Merge branch 'develop'
diff --git a/README.md b/README.md
index bc53895..cdade24 100644
--- a/README.md
+++ b/README.md
@@ -6,6 +6,12 @@
## Versions
+### v0.3.1
+
+- Add CooccurrenceAlgorithm.
+ To use this algorithm, override engine.json by engine-cooccurrence.json,
+ or specify `--variant engine-cooccurrence.json` parameter for both pio train **and** deploy
+
### v0.3.0
- update for PredictionIO 0.9.2, including:
diff --git a/build.sbt b/build.sbt
index e04ba88..3260f8e 100644
--- a/build.sbt
+++ b/build.sbt
@@ -6,7 +6,12 @@
organization := "io.prediction"
+parallelExecution in Test := false
+
+test in assembly := {}
+
libraryDependencies ++= Seq(
"io.prediction" %% "core" % pioVersion.value % "provided",
"org.apache.spark" %% "spark-core" % "1.3.0" % "provided",
- "org.apache.spark" %% "spark-mllib" % "1.3.0" % "provided")
+ "org.apache.spark" %% "spark-mllib" % "1.3.0" % "provided",
+ "org.scalatest" %% "scalatest" % "2.2.1" % "test")

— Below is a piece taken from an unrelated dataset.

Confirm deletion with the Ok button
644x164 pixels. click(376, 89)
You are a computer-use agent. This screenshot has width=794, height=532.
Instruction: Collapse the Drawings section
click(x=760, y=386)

diff --git a/engine-cooccurrence.json b/engine-cooccurrence.json
new file mode 100644
index 0000000..ba1a603
--- /dev/null
+++ b/engine-cooccurrence.json
@@ -0,0 +1,18 @@
+{
+ "id": "default",
+ "description": "Default settings",
+ "engineFactory": "org.template.similarproduct.SimilarProductEngine",
+ "datasource": {
+ "params" : {
+ "appName": "INVALID_APP_NAME"
+ }
+ },
+ "algorithms": [
+ {
+ "name": "cooccurrence",
+ "params": {
+ "n": 20
+ }
+ }
+ ]
+}
diff --git a/src/main/scala/CooccurrenceAlgorithm.scala b/src/main/scala/CooccurrenceAlgorithm.scala
new file mode 100644
index 0000000..f94dd7e
--- /dev/null
+++ b/src/main/scala/CooccurrenceAlgorithm.scala
@@ -0,0 +1,155 @@
+package org.template.similarproduct
+
+import io.prediction.controller.P2LAlgorithm
+import io.prediction.controller.Params
+import io.prediction.data.storage.BiMap
+
+import org.apache.spark.SparkContext
+import org.apache.spark.rdd.RDD
+
+case class CooccurrenceAlgorithmParams(
+ n: Int // top co-occurrence
+) extends Params
+
+class CooccurrenceModel(
+ val topCooccurrences: Map[Int, Array[(Int, Int)]],
+ val itemStringIntMap: BiMap[String, Int],
+ val items: Map[Int, Item]
+) extends Serializable {
+ @transient lazy val itemIntStringMap = itemStringIntMap.inverse
+
+ override def toString(): String = {
+ val s = topCooccurrences.mapValues { v => v.mkString(",") }
+ s.toString
+ }
+}
+
+class CooccurrenceAlgorithm(val ap: CooccurrenceAlgorithmParams)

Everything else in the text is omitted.